## What the task requires
Every line of the material below should be retyped exactly.
[Opening Stored data section]
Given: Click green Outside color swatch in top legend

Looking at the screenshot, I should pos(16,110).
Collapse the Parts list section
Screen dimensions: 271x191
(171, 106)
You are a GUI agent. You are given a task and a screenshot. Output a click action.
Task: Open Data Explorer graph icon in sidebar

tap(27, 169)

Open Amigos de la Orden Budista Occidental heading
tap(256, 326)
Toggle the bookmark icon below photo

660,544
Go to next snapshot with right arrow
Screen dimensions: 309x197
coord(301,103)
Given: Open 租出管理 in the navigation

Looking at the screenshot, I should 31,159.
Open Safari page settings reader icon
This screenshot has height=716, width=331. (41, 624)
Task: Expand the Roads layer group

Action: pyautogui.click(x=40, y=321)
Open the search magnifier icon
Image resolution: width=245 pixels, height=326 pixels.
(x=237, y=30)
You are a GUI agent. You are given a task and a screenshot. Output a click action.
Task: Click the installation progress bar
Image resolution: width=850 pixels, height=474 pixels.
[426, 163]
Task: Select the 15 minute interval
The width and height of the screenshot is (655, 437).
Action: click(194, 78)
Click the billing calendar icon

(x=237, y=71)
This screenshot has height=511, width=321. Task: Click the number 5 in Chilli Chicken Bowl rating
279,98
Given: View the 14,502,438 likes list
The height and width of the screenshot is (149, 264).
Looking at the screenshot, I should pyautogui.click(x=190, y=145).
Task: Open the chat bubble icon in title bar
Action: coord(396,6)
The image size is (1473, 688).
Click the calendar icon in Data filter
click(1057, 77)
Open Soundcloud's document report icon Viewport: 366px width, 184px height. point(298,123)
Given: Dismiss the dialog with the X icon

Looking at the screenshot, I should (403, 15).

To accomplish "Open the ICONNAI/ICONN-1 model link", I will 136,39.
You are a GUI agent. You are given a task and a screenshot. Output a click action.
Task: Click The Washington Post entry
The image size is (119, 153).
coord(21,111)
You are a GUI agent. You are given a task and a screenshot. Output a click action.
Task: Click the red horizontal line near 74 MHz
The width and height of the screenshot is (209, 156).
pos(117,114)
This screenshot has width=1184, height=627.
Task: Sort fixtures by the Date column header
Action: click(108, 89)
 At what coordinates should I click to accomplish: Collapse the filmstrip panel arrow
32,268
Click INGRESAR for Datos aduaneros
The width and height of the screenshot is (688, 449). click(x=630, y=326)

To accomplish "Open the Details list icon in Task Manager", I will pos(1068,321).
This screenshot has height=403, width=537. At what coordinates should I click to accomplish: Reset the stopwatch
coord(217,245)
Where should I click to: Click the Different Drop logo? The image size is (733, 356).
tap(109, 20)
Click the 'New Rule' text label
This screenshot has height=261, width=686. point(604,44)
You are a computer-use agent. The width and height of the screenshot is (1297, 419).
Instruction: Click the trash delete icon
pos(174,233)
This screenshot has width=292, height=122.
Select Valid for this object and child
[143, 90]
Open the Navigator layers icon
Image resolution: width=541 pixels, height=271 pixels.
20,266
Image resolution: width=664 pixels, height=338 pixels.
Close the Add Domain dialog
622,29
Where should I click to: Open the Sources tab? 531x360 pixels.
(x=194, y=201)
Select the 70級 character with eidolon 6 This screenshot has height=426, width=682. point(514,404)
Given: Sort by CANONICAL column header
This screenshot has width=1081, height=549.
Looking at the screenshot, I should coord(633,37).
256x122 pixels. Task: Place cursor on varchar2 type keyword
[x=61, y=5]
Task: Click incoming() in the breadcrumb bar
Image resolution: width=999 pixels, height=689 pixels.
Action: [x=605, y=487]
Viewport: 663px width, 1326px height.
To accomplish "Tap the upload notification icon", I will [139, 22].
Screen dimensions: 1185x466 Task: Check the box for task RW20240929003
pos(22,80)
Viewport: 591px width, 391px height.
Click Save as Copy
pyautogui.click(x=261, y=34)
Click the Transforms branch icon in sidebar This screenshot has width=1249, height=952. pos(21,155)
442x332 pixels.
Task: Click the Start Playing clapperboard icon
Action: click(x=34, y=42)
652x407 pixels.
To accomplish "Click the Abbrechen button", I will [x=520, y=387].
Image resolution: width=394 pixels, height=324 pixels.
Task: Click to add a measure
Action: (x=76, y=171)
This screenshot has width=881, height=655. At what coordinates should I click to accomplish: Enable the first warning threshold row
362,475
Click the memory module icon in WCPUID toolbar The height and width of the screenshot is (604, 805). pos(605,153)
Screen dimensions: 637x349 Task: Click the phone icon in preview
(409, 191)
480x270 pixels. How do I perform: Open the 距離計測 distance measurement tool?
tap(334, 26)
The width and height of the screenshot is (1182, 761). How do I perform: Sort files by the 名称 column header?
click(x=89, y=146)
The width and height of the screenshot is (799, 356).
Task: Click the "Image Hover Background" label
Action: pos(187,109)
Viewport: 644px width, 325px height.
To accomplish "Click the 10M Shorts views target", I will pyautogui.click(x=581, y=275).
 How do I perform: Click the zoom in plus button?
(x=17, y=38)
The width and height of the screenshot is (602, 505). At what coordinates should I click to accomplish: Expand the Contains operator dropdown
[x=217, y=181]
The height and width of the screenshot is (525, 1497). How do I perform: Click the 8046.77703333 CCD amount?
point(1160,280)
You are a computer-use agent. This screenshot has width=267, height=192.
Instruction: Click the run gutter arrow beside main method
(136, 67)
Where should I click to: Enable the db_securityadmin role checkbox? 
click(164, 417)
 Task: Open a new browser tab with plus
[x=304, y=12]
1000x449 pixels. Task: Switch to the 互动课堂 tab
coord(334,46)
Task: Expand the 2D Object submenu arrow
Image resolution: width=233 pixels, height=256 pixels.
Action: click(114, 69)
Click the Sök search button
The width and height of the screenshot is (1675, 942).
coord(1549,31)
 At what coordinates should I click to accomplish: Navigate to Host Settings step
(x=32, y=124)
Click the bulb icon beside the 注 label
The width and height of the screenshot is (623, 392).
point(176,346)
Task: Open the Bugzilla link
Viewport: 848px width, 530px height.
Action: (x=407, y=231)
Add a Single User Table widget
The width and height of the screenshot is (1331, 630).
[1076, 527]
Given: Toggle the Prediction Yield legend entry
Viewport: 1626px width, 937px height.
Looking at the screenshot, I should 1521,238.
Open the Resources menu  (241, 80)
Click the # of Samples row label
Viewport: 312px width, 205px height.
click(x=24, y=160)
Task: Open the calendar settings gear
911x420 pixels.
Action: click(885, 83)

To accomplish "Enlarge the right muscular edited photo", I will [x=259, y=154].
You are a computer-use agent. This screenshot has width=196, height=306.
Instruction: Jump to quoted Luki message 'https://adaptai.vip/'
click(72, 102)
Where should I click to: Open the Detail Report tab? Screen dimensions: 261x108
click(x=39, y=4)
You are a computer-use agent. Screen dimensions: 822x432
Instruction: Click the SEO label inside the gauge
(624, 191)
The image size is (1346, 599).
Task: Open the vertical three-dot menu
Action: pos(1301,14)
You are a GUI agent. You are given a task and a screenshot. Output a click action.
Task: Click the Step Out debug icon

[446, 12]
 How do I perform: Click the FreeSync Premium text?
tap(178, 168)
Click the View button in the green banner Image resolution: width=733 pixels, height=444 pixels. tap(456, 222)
[Closing Stored data section]
## Response box
Given: Click green Outside color swatch in top legend

Looking at the screenshot, I should pos(16,110).
Collapse the Parts list section
Screen dimensions: 271x191
(171, 106)
You are a GUI agent. You are given a task and a screenshot. Output a click action.
Task: Open Data Explorer graph icon in sidebar

tap(27, 169)

Open Amigos de la Orden Budista Occidental heading
tap(256, 326)
Toggle the bookmark icon below photo

660,544
Go to next snapshot with right arrow
Screen dimensions: 309x197
coord(301,103)
Given: Open 租出管理 in the navigation

Looking at the screenshot, I should 31,159.
Open Safari page settings reader icon
This screenshot has height=716, width=331. (41, 624)
Task: Expand the Roads layer group

Action: pyautogui.click(x=40, y=321)
Open the search magnifier icon
Image resolution: width=245 pixels, height=326 pixels.
(x=237, y=30)
You are a GUI agent. You are given a task and a screenshot. Output a click action.
Task: Click the installation progress bar
Image resolution: width=850 pixels, height=474 pixels.
[426, 163]
Task: Select the 15 minute interval
The width and height of the screenshot is (655, 437).
Action: click(194, 78)
Click the billing calendar icon

(x=237, y=71)
This screenshot has height=511, width=321. Task: Click the number 5 in Chilli Chicken Bowl rating
279,98
Given: View the 14,502,438 likes list
The height and width of the screenshot is (149, 264).
Looking at the screenshot, I should pyautogui.click(x=190, y=145).
Task: Open the chat bubble icon in title bar
Action: coord(396,6)
The image size is (1473, 688).
Click the calendar icon in Data filter
click(1057, 77)
Open Soundcloud's document report icon Viewport: 366px width, 184px height. point(298,123)
Given: Dismiss the dialog with the X icon

Looking at the screenshot, I should (403, 15).

To accomplish "Open the ICONNAI/ICONN-1 model link", I will 136,39.
You are a GUI agent. You are given a task and a screenshot. Output a click action.
Task: Click The Washington Post entry
The image size is (119, 153).
coord(21,111)
You are a GUI agent. You are given a task and a screenshot. Output a click action.
Task: Click the red horizontal line near 74 MHz
The width and height of the screenshot is (209, 156).
pos(117,114)
This screenshot has width=1184, height=627.
Task: Sort fixtures by the Date column header
Action: click(108, 89)
 At what coordinates should I click to accomplish: Collapse the filmstrip panel arrow
32,268
Click INGRESAR for Datos aduaneros
The width and height of the screenshot is (688, 449). click(x=630, y=326)

To accomplish "Open the Details list icon in Task Manager", I will pos(1068,321).
This screenshot has height=403, width=537. At what coordinates should I click to accomplish: Reset the stopwatch
coord(217,245)
Where should I click to: Click the Different Drop logo? The image size is (733, 356).
tap(109, 20)
Click the 'New Rule' text label
This screenshot has height=261, width=686. point(604,44)
You are a computer-use agent. The width and height of the screenshot is (1297, 419).
Instruction: Click the trash delete icon
pos(174,233)
This screenshot has width=292, height=122.
Select Valid for this object and child
[143, 90]
Open the Navigator layers icon
Image resolution: width=541 pixels, height=271 pixels.
20,266
Image resolution: width=664 pixels, height=338 pixels.
Close the Add Domain dialog
622,29
Where should I click to: Open the Sources tab? 531x360 pixels.
(x=194, y=201)
Select the 70級 character with eidolon 6 This screenshot has height=426, width=682. point(514,404)
Given: Sort by CANONICAL column header
This screenshot has width=1081, height=549.
Looking at the screenshot, I should coord(633,37).
256x122 pixels. Task: Place cursor on varchar2 type keyword
[x=61, y=5]
Task: Click incoming() in the breadcrumb bar
Image resolution: width=999 pixels, height=689 pixels.
Action: [x=605, y=487]
Viewport: 663px width, 1326px height.
To accomplish "Tap the upload notification icon", I will [139, 22].
Screen dimensions: 1185x466 Task: Check the box for task RW20240929003
pos(22,80)
Viewport: 591px width, 391px height.
Click Save as Copy
pyautogui.click(x=261, y=34)
Click the Transforms branch icon in sidebar This screenshot has width=1249, height=952. pos(21,155)
442x332 pixels.
Task: Click the Start Playing clapperboard icon
Action: click(x=34, y=42)
652x407 pixels.
To accomplish "Click the Abbrechen button", I will [x=520, y=387].
Image resolution: width=394 pixels, height=324 pixels.
Task: Click to add a measure
Action: (x=76, y=171)
This screenshot has width=881, height=655. At what coordinates should I click to accomplish: Enable the first warning threshold row
362,475
Click the memory module icon in WCPUID toolbar The height and width of the screenshot is (604, 805). pos(605,153)
Screen dimensions: 637x349 Task: Click the phone icon in preview
(409, 191)
480x270 pixels. How do I perform: Open the 距離計測 distance measurement tool?
tap(334, 26)
The width and height of the screenshot is (1182, 761). How do I perform: Sort files by the 名称 column header?
click(x=89, y=146)
The width and height of the screenshot is (799, 356).
Task: Click the "Image Hover Background" label
Action: pos(187,109)
Viewport: 644px width, 325px height.
To accomplish "Click the 10M Shorts views target", I will pyautogui.click(x=581, y=275).
 How do I perform: Click the zoom in plus button?
(x=17, y=38)
The width and height of the screenshot is (602, 505). At what coordinates should I click to accomplish: Expand the Contains operator dropdown
[x=217, y=181]
The height and width of the screenshot is (525, 1497). How do I perform: Click the 8046.77703333 CCD amount?
point(1160,280)
You are a computer-use agent. This screenshot has width=267, height=192.
Instruction: Click the run gutter arrow beside main method
(136, 67)
Where should I click to: Enable the db_securityadmin role checkbox? 
click(164, 417)
 Task: Open a new browser tab with plus
[x=304, y=12]
1000x449 pixels. Task: Switch to the 互动课堂 tab
coord(334,46)
Task: Expand the 2D Object submenu arrow
Image resolution: width=233 pixels, height=256 pixels.
Action: click(114, 69)
Click the Sök search button
The width and height of the screenshot is (1675, 942).
coord(1549,31)
 At what coordinates should I click to accomplish: Navigate to Host Settings step
(x=32, y=124)
Click the bulb icon beside the 注 label
The width and height of the screenshot is (623, 392).
point(176,346)
Task: Open the Bugzilla link
Viewport: 848px width, 530px height.
Action: (x=407, y=231)
Add a Single User Table widget
The width and height of the screenshot is (1331, 630).
[1076, 527]
Given: Toggle the Prediction Yield legend entry
Viewport: 1626px width, 937px height.
Looking at the screenshot, I should 1521,238.
Open the Resources menu  (241, 80)
Click the # of Samples row label
Viewport: 312px width, 205px height.
click(x=24, y=160)
Task: Open the calendar settings gear
911x420 pixels.
Action: click(885, 83)

To accomplish "Enlarge the right muscular edited photo", I will [x=259, y=154].
You are a computer-use agent. This screenshot has width=196, height=306.
Instruction: Jump to quoted Luki message 'https://adaptai.vip/'
click(72, 102)
Where should I click to: Open the Detail Report tab? Screen dimensions: 261x108
click(x=39, y=4)
You are a computer-use agent. Screen dimensions: 822x432
Instruction: Click the SEO label inside the gauge
(624, 191)
The image size is (1346, 599).
Task: Open the vertical three-dot menu
Action: pos(1301,14)
You are a GUI agent. You are given a task and a screenshot. Output a click action.
Task: Click the Step Out debug icon

[446, 12]
 How do I perform: Click the FreeSync Premium text?
tap(178, 168)
Click the View button in the green banner Image resolution: width=733 pixels, height=444 pixels. tap(456, 222)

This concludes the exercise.